I went back for napkins twice, and to this day I’m still finding cheese product under my fingernails.
In summation, I wasn’t overly pleased with this meal. It did fill my stomach, though. It is important to note that I have learned nothing from this situation. This dog’s day is past, but there will be a new adventure the next time I visit. Food gambling is the only kind of gambling I enjoy, and I will always roll the dice on Casey’s.
Steve got the non-seasonal option of a Chili-Cheese Hot Dog. Sadly, the soft and wet ingredients once again cause premature bun destruction and Steve suffered a fate similar to mine. For the size, flavor, and difficulty involved, he thought his meal was extremely overpriced.

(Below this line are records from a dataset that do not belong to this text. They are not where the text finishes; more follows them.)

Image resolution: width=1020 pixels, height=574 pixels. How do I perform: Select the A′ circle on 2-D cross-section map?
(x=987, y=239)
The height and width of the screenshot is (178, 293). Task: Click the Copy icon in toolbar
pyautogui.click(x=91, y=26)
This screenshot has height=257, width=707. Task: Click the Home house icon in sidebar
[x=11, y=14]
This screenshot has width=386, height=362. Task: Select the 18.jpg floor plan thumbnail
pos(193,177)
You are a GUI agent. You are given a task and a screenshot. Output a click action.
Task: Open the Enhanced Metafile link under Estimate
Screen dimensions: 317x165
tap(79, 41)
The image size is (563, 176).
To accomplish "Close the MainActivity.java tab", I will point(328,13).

The price difference between a regular hot dog and a foot long is around $1.50. It may be difficult to compare size based on these photos, but when you are already shelling out $11 for a hot dog the extra charge is certainly worth it. While I purchased my fries for the sake of reviewing them (and gluttony), Steve added fries as an accompanying side to his dog. I think it makes far more sense to skip the fries and just get a bigger dog. I have a surprisingly large appetite and trust me, the foot long is a filling lunch by itself.
Neither Steve nor myself were happy with our purchase of the seasonal fries. While the cheese sauce for dipping was about as good as you’d expect, the sub-par snack food topping didn’t do much to improve the underwhelming fries. Casey’s may offer better toppings for their seasonal fries from time to time, but those will still coat the same base of below-average fries.

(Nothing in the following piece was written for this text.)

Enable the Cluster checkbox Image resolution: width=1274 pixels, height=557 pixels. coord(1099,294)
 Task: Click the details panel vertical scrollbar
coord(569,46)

Many don’t share my sentiments on this, Steve included, but I love Casey’s Corner — just not all the time.
I typically only go when the crowds are low, which isn’t often but will occasionally happen during certain events, shows, or brief periods in the afternoon. If you’re an adventurous eater it can be a lot of fun to take your chances on a unique monthly hot dog, but you’ll never be disappointed with the regular. Make sure to get the foot long though, the fries are a waste of money. I’ve heard good things about the Corn Dog Nuggets, but haven’t tried them myself.

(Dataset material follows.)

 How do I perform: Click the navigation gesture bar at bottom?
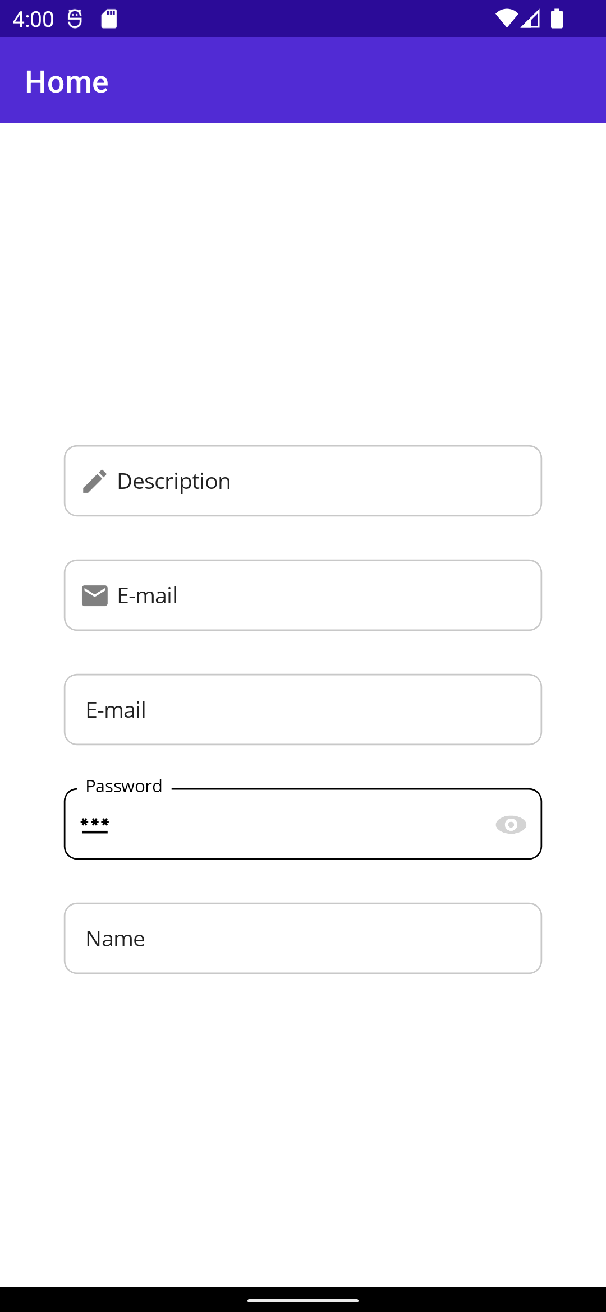point(303,1300)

There is a certain bliss I feel sitting outside under an umbrella, relaxing, and chowing down on a hot dog. Main Street is your introduction to the Magic Kingdom; as you walk through those entrance gates you exit the complex America of modern day and enter an ideal, dreamlike version of the country. A simpler place where people put their best foot forward, and each foot you put forward takes you further from the complications and compromise of the today that’s now behind you. As you stroll around the America-that-never-really-was, allow yourself to enjoy some of the quaint charm it has to offer, like barbershop quartets, horse-drawn trolleys, and hot dogs. If you’re really lucky, while you are absentmindedly working your jaws around a tasty dog and thinking about how good you’ve got it, you’ll turn your head and see this:
*While I use the term “Cheeto” for audience recognition, Disney actually describes these as “seasoned cheese puffs.” They are similar to the popular name brand, yet far more stale.